Kematian Musa adalah suatu keputusan Allah yang tidak bisa ditentang kehendak siapapun bahkan oleh Musa sendiri. Apa penyebab kematiannya dan mengapa ia tidak diperkenankan memasuki Kanaan? Keterangan dalam ayat 7 perikop ini menyebutkan keterangan yang kontras antara kematian dan kondisi fisik Musa saat itu di mana “Musa berumur seratus dua puluh tahun, ketika ia mati; matanya belum kabur dan kekuatannya belum hilang”. Kondisi fisik Musa menunjukkan bahwa ia sebenarnya masih sanggup untuk memimpin Israel merebut dan menduduki tanah perjanjian, tetapi Tuhan tidak mengijinkannya. Ia dikuburkan oleh Tuhan sendiri di suatu lembah di Moab. Tempat itu hanya Tuhan yang tahu. Orang Israel berkabung selama 30 hari atas kematian Musa. Musa adalah satu-satunya orang yang dikenal Tuhan dengan berhadapan muka. Hanya melalui Musa Tuhan menyatakan kuasa dengan mukjizat-mukjizat-Nya yang sangat besar atas orang Mesir dan atas umat-Nya (10-12). Nampaknya kematiannya adalah sesuatu konsekuensi yang harus diterimanya karena dosa dan kesalahannya sendiri. Kematian Musa berhubungan erat dengan tidak masuknya ia ke tanah Kanaan sebagai hukuman ilahi atas pemberontakannya melawan Tuhan di Meribah (Bnd. Ulangan 32:48-52; Bilangan 20:2-13).

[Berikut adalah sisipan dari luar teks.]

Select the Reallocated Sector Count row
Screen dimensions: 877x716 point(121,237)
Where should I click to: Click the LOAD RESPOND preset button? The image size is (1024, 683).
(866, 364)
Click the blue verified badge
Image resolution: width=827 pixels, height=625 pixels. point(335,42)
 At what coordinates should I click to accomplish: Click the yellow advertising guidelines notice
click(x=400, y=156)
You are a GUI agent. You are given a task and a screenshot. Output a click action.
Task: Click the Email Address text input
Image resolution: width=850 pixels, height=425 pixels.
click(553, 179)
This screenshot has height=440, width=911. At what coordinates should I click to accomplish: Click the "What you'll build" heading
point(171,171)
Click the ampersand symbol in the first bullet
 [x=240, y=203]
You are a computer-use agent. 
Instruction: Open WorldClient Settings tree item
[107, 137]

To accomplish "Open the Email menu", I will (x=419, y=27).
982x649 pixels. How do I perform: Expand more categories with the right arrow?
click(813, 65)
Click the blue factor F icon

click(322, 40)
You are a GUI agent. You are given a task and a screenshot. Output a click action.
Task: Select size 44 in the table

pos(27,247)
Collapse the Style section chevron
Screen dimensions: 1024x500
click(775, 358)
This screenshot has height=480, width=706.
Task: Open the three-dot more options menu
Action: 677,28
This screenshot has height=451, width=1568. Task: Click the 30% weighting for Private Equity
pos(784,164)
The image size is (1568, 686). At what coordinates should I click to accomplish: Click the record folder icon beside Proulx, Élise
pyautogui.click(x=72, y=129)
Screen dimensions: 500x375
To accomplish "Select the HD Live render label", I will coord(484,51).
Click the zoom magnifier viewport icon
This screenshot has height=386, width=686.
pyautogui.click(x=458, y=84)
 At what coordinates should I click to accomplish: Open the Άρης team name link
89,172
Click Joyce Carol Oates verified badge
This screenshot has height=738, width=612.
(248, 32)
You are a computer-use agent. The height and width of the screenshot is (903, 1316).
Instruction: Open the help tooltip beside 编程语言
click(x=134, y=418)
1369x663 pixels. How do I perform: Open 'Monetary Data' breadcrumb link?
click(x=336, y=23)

Musa Mati tetapi kepemimpinan umat Tuhan tidak berakhir. Kaderisasi kepemimpinan berjalan dengan baik. Tuhan telah memerintahkan Musa mempersiapkan Yosua untuk memimpin Israel memasuki Kanaan. Musa adalah pemimpin yang mempunyai otoritas untuk memimpin bangsa Israel. Otoritas itu diwariskan pada Yosua. Memang otoritas itu berasal dari Tuhan, namun pewarisan itu terjadi melalui perantaraan Musa (Ul 31). Sehingga, “Yosua penuh dengan roh kebijaksanaan, sebab Musa telah meletakkan tangannya ke atasnya. Sebab itu orang Israel mendengarkan dia dan melakukan seperti yang diperintahkan Tuhan kepada Musa” (Ul 34:9). Meskipun Musa mati dan tidak memasuki tanah terjanji, namun karya pembebasan Allah tetap terus terlaksana.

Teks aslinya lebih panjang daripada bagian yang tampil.